# Data provided:
Start of Block

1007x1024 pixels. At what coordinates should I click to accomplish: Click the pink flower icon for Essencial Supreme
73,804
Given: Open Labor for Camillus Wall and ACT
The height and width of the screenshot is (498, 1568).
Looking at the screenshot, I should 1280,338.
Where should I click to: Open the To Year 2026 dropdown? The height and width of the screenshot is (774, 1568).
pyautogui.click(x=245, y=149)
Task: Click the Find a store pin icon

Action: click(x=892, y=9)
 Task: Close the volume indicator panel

End of Block

# Work task:
Take the entries and print them exactly. Keep every line.

# Your response:
1007x1024 pixels. At what coordinates should I click to accomplish: Click the pink flower icon for Essencial Supreme
73,804
Given: Open Labor for Camillus Wall and ACT
The height and width of the screenshot is (498, 1568).
Looking at the screenshot, I should 1280,338.
Where should I click to: Open the To Year 2026 dropdown? The height and width of the screenshot is (774, 1568).
pyautogui.click(x=245, y=149)
Task: Click the Find a store pin icon

Action: click(x=892, y=9)
 Task: Close the volume indicator panel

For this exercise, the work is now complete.